Shane MacGowan was born ugly, got famous ugly and is still a very ugly man. However, the fame was a just result of his musical talents, and not due to any kind of halftone freak show advertising placards.

He was spat into this world in 1957, at the age of zero, from the hips of his mother (fortunately), and was subsequently raised to the age of six by his mother's family on their farm in Co. Tipperary, Ireland. Mrs. MacGowan had been a model (named "Colleen of the Year" in 1954), which forces questions about Shane's appearance, and a heavily decorated singer, which makes the source of his talents obvious. Shane's parents emigrated to London for reasons of employment, leaving him to enjoy the green and the Guinness (two bottles of stout per day from the age of five) until such time as he had to start school. As he says of his familial surroundings:

They believed in letting the child do what it wanted, as long as it went to Mass...You were allowed to say 'fuck' as much as you wanted to, but that isn't blasphemy, that isn't saying anything against Jesus or His Holy Mother. 'Fuck', itself, is the most popular word in the Irish vocabulary. And I was brought up saying it from a very early age. And I was smoking and drinking and gambling before I could hardly talk.

Scholastic necessities brought Shane to England, specifically Brighton, where he attended the local Franciscan Catholic school which also employed his mother as a typist. The family moved several times, and landed in London by the time Shane was eight years old. Shane became a reggae fan by age ten, and joined up with a "gang" of thuggy English kids from around the neighborhood. He was beaten up frequently, and beat up other people almost as often. He was granted a scholarship to Westminster on the strength of his writing, but was expelled after being arrested for drug possession and took a job filling shelves at a supermarket.

Not long after beginning this exciting career, Shane and some friends began jamming in pubs. They'd bounce back and forth between playing popular rock songs, and traditional Irish music. Shane quickly put the two together and started writing his own music. Life for Shane became a hodgepodge of rockin', stealin', druggin' and fightin'. The british version of punk rock was pogoing into existence all around him; he became a fixture at punk shows (early performances of The Clash, The Sex Pistols and others) and began writing and distributing his own 'zine (called Bondage; "the first graphic fanzine").

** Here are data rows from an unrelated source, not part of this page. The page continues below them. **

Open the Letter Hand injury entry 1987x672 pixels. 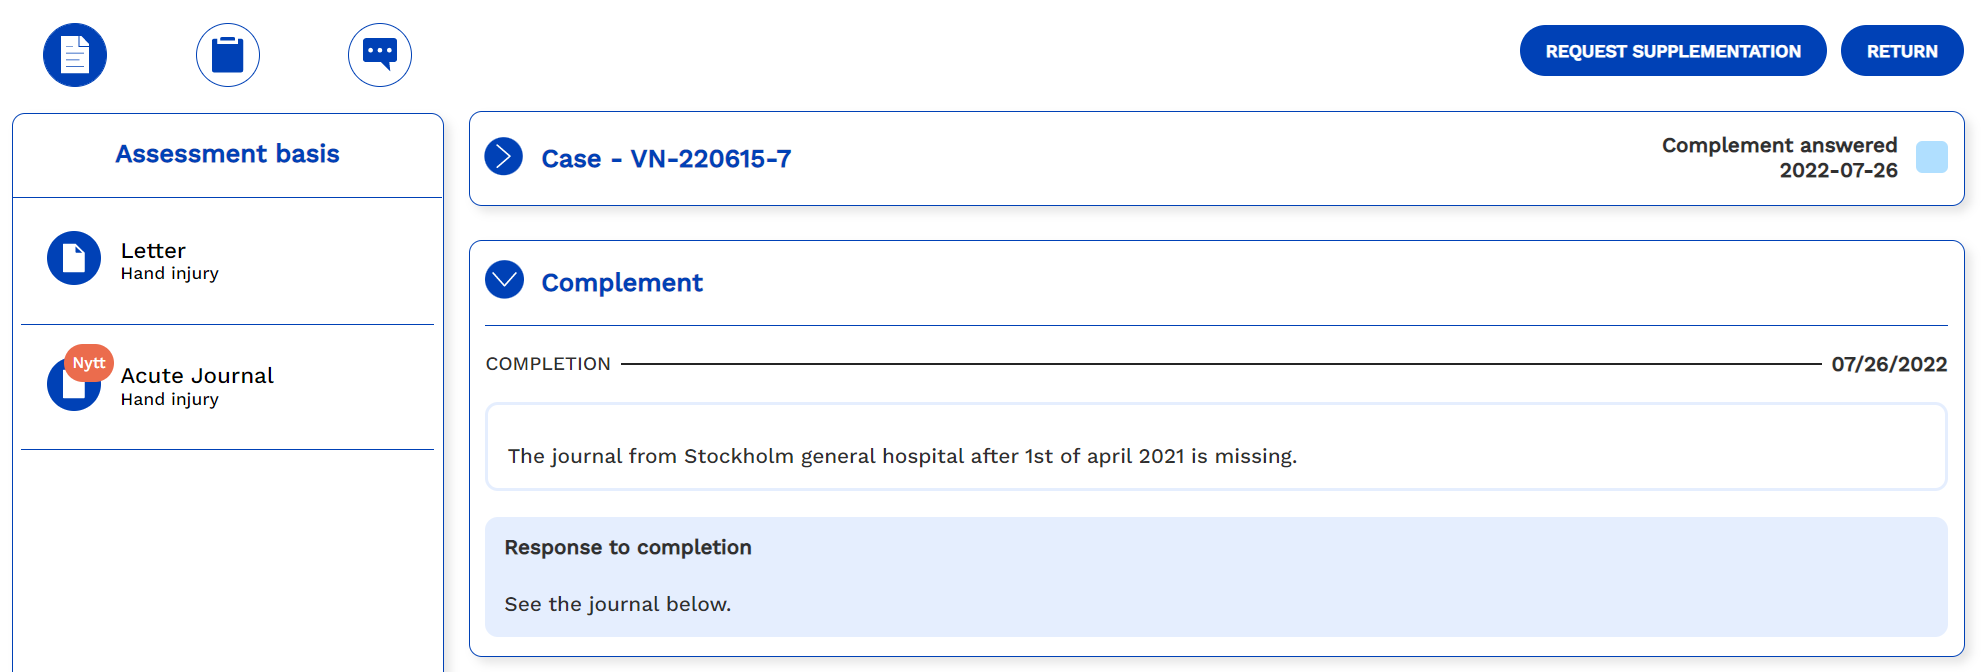point(228,261)
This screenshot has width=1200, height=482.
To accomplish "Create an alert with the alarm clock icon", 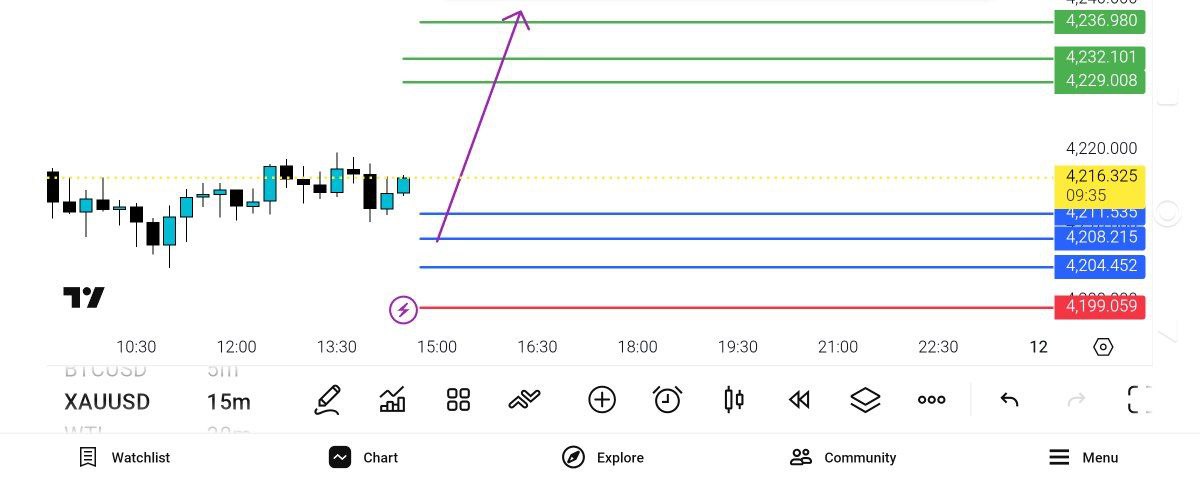I will 667,400.
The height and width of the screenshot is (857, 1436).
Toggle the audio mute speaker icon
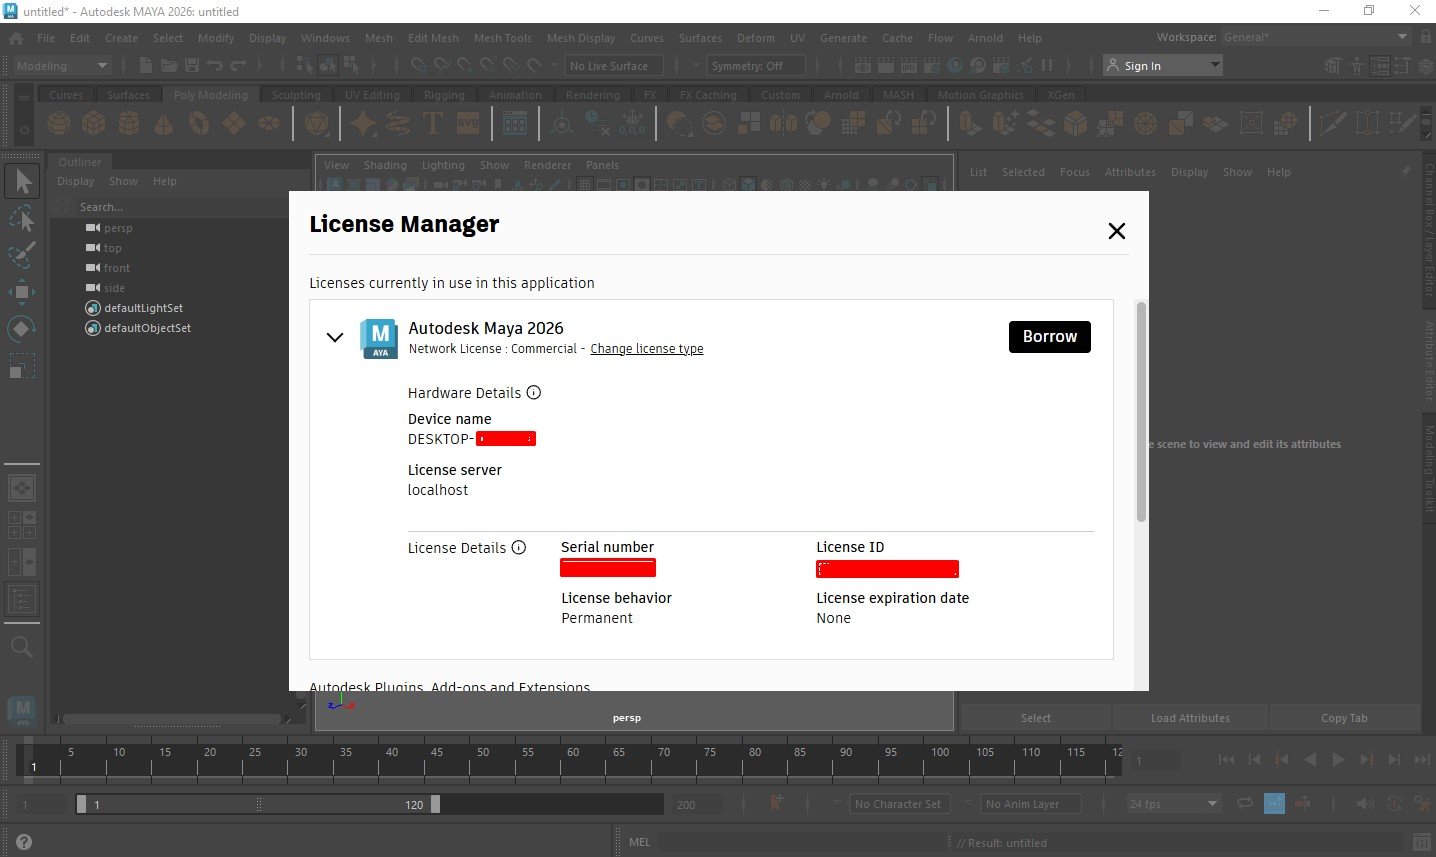pos(1365,803)
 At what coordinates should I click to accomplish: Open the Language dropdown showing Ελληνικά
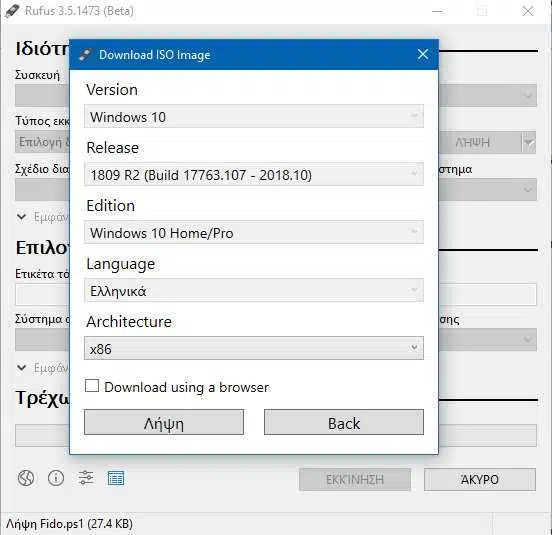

One of his many contemporary musical explorations was a punk band named "Hot Dogs With Everything" which never actually gigged. His drinking had accelerated to the point of needing to down an entire bottle of vodka before going to work, which, tellingly, was as a bartender.

By the age of seventeen Shane was a committed "multiple drug abuser", and Shane's father committed him to "the loony bin" for six months for some drying out. Detox would become a familiar recurrance.

Eventually he formed Pogue Mahone ("kiss my ass" in Gaelic), which was renamed The Pogues. The Pogues became world famous providers of Irish-influenced rock, and then Shane quit. He formed the much less successful (many would say much less good) band The Popes, which, in their way, are also world famous. Shane frequently collaborates with other musicians, usually Irish, with varying results. Notable team-ups are with Sinéad O'Connor and the Celtic death metal band Cruachan.

Shane's wife calls him "sweet pea".


Update: Shane MacGowan continued to work in the music industry. From 2010–2011, he played with The Shane Gang, and he reunited with the Pogues for a short tour in 2012. He died November 30, 2023 from pneumonia after receiving Last Rites.

this writeup is heavily indebted to both my long-time interest in Mr. MacGowan and his work, and to the excellent book A Drink With Shane MacGowan.